26.6.06

the cut

so, lover comes home saturday afternoon with a buzz cut. and i'm thinkin', hmm . . .

yanno, this isn't so bad. i kinda like it like this. tellya what, runnin my fingers through his buzz puts a hoohah in my yingyang, the likes of which i'd never known could exist for me, ms. longhairistheonlysexyhair-ness. oh, i have threatened with death some of my lovers, for even the though of cutting off those long and wavy dark locks that rev my yingyang into overdrive. gone for weeks without speaking to them and cut off sex entirely for any infraction on that particular rule. maybe i was just waiting for . . . the right buzz.

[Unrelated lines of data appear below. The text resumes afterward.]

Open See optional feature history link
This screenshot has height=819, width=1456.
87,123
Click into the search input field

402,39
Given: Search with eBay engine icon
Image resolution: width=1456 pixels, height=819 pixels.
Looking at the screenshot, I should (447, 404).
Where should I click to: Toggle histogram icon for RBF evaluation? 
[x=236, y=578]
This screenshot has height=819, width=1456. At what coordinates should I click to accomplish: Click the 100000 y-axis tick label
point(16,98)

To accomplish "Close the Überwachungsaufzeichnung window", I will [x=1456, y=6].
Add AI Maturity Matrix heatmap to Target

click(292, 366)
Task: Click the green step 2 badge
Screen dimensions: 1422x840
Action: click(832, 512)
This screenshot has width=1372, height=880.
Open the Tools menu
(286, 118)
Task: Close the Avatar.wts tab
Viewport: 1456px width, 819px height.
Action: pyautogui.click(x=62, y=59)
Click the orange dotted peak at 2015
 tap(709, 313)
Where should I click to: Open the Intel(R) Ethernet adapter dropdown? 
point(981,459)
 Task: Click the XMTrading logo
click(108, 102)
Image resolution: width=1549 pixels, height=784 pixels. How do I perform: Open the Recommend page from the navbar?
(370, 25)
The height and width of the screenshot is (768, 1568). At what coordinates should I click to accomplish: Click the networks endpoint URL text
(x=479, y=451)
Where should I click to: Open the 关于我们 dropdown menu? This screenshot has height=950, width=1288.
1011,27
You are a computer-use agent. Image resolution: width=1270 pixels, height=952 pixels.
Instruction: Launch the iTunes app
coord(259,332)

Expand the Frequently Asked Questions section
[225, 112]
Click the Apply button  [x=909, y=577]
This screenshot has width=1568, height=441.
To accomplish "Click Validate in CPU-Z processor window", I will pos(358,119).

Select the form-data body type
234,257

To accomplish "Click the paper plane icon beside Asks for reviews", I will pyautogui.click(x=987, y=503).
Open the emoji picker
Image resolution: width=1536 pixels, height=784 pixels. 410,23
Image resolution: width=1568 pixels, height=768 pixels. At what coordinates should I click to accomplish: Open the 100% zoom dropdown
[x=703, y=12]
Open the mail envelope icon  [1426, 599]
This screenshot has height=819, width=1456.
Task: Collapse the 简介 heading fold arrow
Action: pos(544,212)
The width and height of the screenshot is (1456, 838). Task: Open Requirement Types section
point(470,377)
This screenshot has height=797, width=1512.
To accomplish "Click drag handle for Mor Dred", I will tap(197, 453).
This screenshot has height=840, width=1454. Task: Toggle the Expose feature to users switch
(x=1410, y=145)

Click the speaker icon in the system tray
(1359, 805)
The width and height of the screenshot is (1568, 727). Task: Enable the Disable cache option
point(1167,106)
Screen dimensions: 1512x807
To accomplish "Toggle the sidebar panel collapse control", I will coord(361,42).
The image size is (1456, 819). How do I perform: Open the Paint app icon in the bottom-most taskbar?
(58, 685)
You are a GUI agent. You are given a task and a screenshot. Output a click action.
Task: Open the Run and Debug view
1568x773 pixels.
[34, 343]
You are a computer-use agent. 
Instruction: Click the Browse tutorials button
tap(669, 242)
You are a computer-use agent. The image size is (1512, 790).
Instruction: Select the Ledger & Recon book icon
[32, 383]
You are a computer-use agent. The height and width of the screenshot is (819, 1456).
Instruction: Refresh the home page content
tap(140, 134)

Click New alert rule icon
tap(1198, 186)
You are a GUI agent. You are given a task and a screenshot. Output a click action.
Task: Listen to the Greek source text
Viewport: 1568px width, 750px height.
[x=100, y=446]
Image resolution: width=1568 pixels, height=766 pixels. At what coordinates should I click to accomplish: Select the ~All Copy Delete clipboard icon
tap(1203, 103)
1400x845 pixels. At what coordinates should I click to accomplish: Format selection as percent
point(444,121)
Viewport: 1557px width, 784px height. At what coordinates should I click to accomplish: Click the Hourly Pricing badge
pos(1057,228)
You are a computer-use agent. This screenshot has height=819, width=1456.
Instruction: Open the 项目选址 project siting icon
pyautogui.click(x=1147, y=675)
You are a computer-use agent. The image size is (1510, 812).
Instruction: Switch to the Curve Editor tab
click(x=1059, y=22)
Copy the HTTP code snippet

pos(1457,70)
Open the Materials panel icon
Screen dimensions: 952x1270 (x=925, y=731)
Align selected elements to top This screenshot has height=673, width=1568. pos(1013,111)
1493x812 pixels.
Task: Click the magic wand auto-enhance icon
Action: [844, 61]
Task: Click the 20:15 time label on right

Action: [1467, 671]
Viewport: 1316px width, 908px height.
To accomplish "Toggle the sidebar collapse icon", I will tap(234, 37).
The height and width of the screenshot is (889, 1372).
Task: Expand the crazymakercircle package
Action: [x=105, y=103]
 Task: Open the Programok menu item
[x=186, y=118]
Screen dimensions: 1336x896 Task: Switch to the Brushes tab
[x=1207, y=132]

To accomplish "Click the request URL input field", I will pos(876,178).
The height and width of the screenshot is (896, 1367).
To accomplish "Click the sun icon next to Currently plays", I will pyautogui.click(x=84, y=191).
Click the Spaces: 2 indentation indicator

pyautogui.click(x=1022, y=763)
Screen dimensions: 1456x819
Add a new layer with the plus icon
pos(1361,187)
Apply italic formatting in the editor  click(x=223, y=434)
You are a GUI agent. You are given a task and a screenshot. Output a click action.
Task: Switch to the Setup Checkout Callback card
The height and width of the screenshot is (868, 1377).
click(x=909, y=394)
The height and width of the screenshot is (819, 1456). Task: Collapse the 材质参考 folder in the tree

it's been several years since the last bioborn man touched me. fortunately, i still like the last one cuz if i hated him, we'd all be in trouble. so it's been with this trepidation that i've even considered letting any lover since him resemble the male species in any way. i like'm to look real tough and act real tough, but don't cut the hair. maybe cuz then they'd look like all the ones i can't stand, the ones i hate the most. but um . . . my lover and his buzz . . .


not yet.

bein the queergirl part of a transcouple is its own kind of reality. add to that my being a tomboy, and it's not so strange that i am as i am as unbalanced as i am. especially in this relationship because it challenges every premature conclusion i had ever reached with respect to gender, identity, roles, and mechanics. i've got most of the skeleton right, but the internal organs, nerves, tendons, and all that shit are another matter entirely. didn't even know i had premature conclusions til they started bein challenged. aint that a bitch

well, no not really, but that's for later.

my lover and his buzz . . .

let's just say that my 'hair' thing is one premature conclusion that is proving to be most . . . delightning . . . delightfully enlightening, that is . . . to dismantle and discard.